Also significant was stepping inside House of Virgin Mary, place where John brought Mary shortly after Christ's crucifixion, to live out her remaining days.

From Ephesus inner gates I left walking back toward Selcuk, stopping along the way to visit the site that actually sparked my visit to Selcuk in the first place, the ruins of the Temple of Artemis (356 BC), once one of the 7 Wonders of the World - but now, you definitely need to use imagination, as only 1 1/2 pillars remain standing.

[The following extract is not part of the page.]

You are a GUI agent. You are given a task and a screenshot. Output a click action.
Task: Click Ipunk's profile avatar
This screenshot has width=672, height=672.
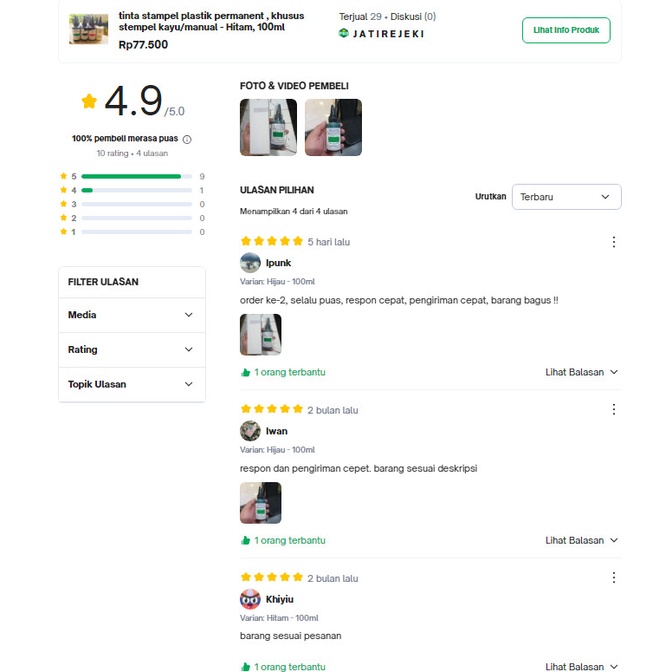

Still, to think about the history of the Temple and its sheer size - at its prime, bigger than the Parthenon - is pretty awesome to walk around the grounds (not roped off, no entrance fee!).

Bodrum, Turkey
I'm having a cay (tea) at a cafe in Bodrum, waiting for a bus ride back to Selcuk. Got up this morning at 06:30 in order to catch the 07:30 bus (which arrived at the bus station at 08:15) for the 3 hour ride south to Bodrum. Made my way directly to the ruins of the Mausoleum of Halikarnasos (353 BC), monumental tomb of Maussollus, "Satrap" of Caria, which was also once one of the Seven Wonders of the World - pretty cool to see two of them in as many days! Looking at the drawings and models of the Mausoleum (by far more information than what was available at Temple of Artemis), can definitely appreciate how awesome a sight it must have been.

Taking a look down into the crypt room where Maussollus was buried, was also pretty amazing!

The only other site in Bodrum worth a mention in my guidebook was Castle of St. Peter (1406 AD), built by the Crusaders, so I stopped by there also for a peek.

Now, heading back over to the bus station back up 3 hrs to Selcuk - I must be a history enthusiast to spend this much time on busses to see 1 site of ruins!

Pamukkale, Turkey
At the bus station waiting for my overnight from Pamukkale to Cappadocia - Turkey is definitely a huge country, so I'm thankful many of these vast distances between cities are covered by overnight service (although, my body doesn't thank me the next day!). The shorter ride - 3.5 hrs - taken this morning from Selcuk brought me here to Pamukkale. After an unexpectedly lengthy stop at their post office here, made my way to the gleaming ice & snow-looking (but in actuality, some form of calcium rock) cliffs of Pamukkale, with the warm rivers flowing into travertine pools.

Had to lose the shoes while climbing around (understandably so - super slippery in some areas, with steep drop offs in some areas would not be fun falling), and despite the picturesque setting, a lot of the pathway was downright painful with the little pebbles to walk across barefoot. And, once you wander to a pool of water that has been sitting, it is REALLY cold! A bit further up the cliff were the ruins of ancient Hieropolis with its huge theatre and fortress walls from the 3rd c. AD. Looking at a map recreating what this place looked like in its prime, would have been quite a site!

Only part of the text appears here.